■ RECORDS FOR THIS EXERCISE:

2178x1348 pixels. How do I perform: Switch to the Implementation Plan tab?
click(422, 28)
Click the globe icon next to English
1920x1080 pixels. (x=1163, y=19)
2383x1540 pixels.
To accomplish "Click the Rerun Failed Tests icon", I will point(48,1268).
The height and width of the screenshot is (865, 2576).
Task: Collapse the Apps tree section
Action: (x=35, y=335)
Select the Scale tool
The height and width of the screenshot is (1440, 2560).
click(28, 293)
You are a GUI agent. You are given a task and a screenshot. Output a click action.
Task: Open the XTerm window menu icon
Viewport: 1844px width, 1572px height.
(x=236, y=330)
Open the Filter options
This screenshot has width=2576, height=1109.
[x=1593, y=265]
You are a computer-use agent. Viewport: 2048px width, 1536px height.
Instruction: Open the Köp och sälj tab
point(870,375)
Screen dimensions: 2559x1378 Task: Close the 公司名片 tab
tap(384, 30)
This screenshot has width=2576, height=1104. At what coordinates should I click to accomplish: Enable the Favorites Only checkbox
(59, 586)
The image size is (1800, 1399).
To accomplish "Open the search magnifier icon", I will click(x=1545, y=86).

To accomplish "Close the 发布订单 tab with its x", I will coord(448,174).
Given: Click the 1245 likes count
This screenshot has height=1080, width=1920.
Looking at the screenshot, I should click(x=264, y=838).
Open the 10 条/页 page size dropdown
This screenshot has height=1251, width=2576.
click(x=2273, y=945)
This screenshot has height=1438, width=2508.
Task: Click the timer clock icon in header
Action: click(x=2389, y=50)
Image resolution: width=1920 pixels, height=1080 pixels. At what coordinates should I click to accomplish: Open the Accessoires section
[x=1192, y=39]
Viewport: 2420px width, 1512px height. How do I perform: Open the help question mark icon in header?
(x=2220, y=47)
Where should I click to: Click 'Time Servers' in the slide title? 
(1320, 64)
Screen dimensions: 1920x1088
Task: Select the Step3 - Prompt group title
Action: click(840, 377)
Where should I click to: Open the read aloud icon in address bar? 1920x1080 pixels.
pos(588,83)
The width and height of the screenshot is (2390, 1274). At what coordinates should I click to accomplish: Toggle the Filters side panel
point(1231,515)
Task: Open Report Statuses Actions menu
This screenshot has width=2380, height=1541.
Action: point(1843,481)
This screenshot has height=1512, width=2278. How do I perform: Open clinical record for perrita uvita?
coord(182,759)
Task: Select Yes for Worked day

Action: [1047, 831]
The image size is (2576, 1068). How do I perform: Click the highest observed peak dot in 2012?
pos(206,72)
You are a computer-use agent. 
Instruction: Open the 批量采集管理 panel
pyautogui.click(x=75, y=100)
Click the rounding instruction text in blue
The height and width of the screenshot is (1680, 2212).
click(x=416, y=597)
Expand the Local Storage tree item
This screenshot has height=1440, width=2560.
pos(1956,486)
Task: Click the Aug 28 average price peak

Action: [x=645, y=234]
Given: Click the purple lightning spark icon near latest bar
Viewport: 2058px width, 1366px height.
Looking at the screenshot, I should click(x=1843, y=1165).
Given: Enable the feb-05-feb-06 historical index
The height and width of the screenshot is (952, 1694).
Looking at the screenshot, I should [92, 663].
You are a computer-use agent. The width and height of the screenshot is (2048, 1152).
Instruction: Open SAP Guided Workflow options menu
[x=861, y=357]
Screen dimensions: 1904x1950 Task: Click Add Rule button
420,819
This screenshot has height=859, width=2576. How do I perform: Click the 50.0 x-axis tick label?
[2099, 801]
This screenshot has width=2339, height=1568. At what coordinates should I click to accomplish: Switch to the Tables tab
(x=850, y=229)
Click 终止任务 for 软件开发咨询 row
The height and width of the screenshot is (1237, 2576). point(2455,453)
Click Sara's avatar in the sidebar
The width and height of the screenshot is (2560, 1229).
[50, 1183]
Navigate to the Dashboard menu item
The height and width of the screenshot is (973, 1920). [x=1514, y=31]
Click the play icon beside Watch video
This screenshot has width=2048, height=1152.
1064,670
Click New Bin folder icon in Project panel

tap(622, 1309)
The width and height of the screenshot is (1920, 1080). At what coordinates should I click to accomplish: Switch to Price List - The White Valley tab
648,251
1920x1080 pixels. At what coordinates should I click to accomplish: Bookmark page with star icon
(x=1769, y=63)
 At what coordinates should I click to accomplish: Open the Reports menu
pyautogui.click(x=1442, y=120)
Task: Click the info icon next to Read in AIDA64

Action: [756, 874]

■ WHAT YOU WILL DO:
A verbatim version of the complete listing above is to be returned.

■ ANSWER TO THIS TASK:
2178x1348 pixels. How do I perform: Switch to the Implementation Plan tab?
click(422, 28)
Click the globe icon next to English
1920x1080 pixels. (x=1163, y=19)
2383x1540 pixels.
To accomplish "Click the Rerun Failed Tests icon", I will point(48,1268).
The height and width of the screenshot is (865, 2576).
Task: Collapse the Apps tree section
Action: (x=35, y=335)
Select the Scale tool
The height and width of the screenshot is (1440, 2560).
click(28, 293)
You are a GUI agent. You are given a task and a screenshot. Output a click action.
Task: Open the XTerm window menu icon
Viewport: 1844px width, 1572px height.
(x=236, y=330)
Open the Filter options
This screenshot has width=2576, height=1109.
[x=1593, y=265]
You are a computer-use agent. Viewport: 2048px width, 1536px height.
Instruction: Open the Köp och sälj tab
point(870,375)
Screen dimensions: 2559x1378 Task: Close the 公司名片 tab
tap(384, 30)
This screenshot has width=2576, height=1104. At what coordinates should I click to accomplish: Enable the Favorites Only checkbox
(59, 586)
The image size is (1800, 1399).
To accomplish "Open the search magnifier icon", I will click(x=1545, y=86).

To accomplish "Close the 发布订单 tab with its x", I will coord(448,174).
Given: Click the 1245 likes count
This screenshot has height=1080, width=1920.
Looking at the screenshot, I should click(x=264, y=838).
Open the 10 条/页 page size dropdown
This screenshot has height=1251, width=2576.
click(x=2273, y=945)
This screenshot has height=1438, width=2508.
Task: Click the timer clock icon in header
Action: click(x=2389, y=50)
Image resolution: width=1920 pixels, height=1080 pixels. At what coordinates should I click to accomplish: Open the Accessoires section
[x=1192, y=39]
Viewport: 2420px width, 1512px height. How do I perform: Open the help question mark icon in header?
(x=2220, y=47)
Where should I click to: Click 'Time Servers' in the slide title? 
(1320, 64)
Screen dimensions: 1920x1088
Task: Select the Step3 - Prompt group title
Action: click(840, 377)
Where should I click to: Open the read aloud icon in address bar? 1920x1080 pixels.
pos(588,83)
The width and height of the screenshot is (2390, 1274). At what coordinates should I click to accomplish: Toggle the Filters side panel
point(1231,515)
Task: Open Report Statuses Actions menu
This screenshot has width=2380, height=1541.
Action: point(1843,481)
This screenshot has height=1512, width=2278. How do I perform: Open clinical record for perrita uvita?
coord(182,759)
Task: Select Yes for Worked day

Action: [1047, 831]
The image size is (2576, 1068). How do I perform: Click the highest observed peak dot in 2012?
pos(206,72)
You are a computer-use agent. 
Instruction: Open the 批量采集管理 panel
pyautogui.click(x=75, y=100)
Click the rounding instruction text in blue
The height and width of the screenshot is (1680, 2212).
click(x=416, y=597)
Expand the Local Storage tree item
This screenshot has height=1440, width=2560.
pos(1956,486)
Task: Click the Aug 28 average price peak

Action: [x=645, y=234]
Given: Click the purple lightning spark icon near latest bar
Viewport: 2058px width, 1366px height.
Looking at the screenshot, I should click(x=1843, y=1165).
Given: Enable the feb-05-feb-06 historical index
The height and width of the screenshot is (952, 1694).
Looking at the screenshot, I should [92, 663].
You are a computer-use agent. The width and height of the screenshot is (2048, 1152).
Instruction: Open SAP Guided Workflow options menu
[x=861, y=357]
Screen dimensions: 1904x1950 Task: Click Add Rule button
420,819
This screenshot has height=859, width=2576. How do I perform: Click the 50.0 x-axis tick label?
[2099, 801]
This screenshot has width=2339, height=1568. At what coordinates should I click to accomplish: Switch to the Tables tab
(x=850, y=229)
Click 终止任务 for 软件开发咨询 row
The height and width of the screenshot is (1237, 2576). point(2455,453)
Click Sara's avatar in the sidebar
The width and height of the screenshot is (2560, 1229).
[50, 1183]
Navigate to the Dashboard menu item
The height and width of the screenshot is (973, 1920). [x=1514, y=31]
Click the play icon beside Watch video
This screenshot has width=2048, height=1152.
1064,670
Click New Bin folder icon in Project panel

tap(622, 1309)
The width and height of the screenshot is (1920, 1080). At what coordinates should I click to accomplish: Switch to Price List - The White Valley tab
648,251
1920x1080 pixels. At what coordinates should I click to accomplish: Bookmark page with star icon
(x=1769, y=63)
 At what coordinates should I click to accomplish: Open the Reports menu
pyautogui.click(x=1442, y=120)
Task: Click the info icon next to Read in AIDA64

Action: [756, 874]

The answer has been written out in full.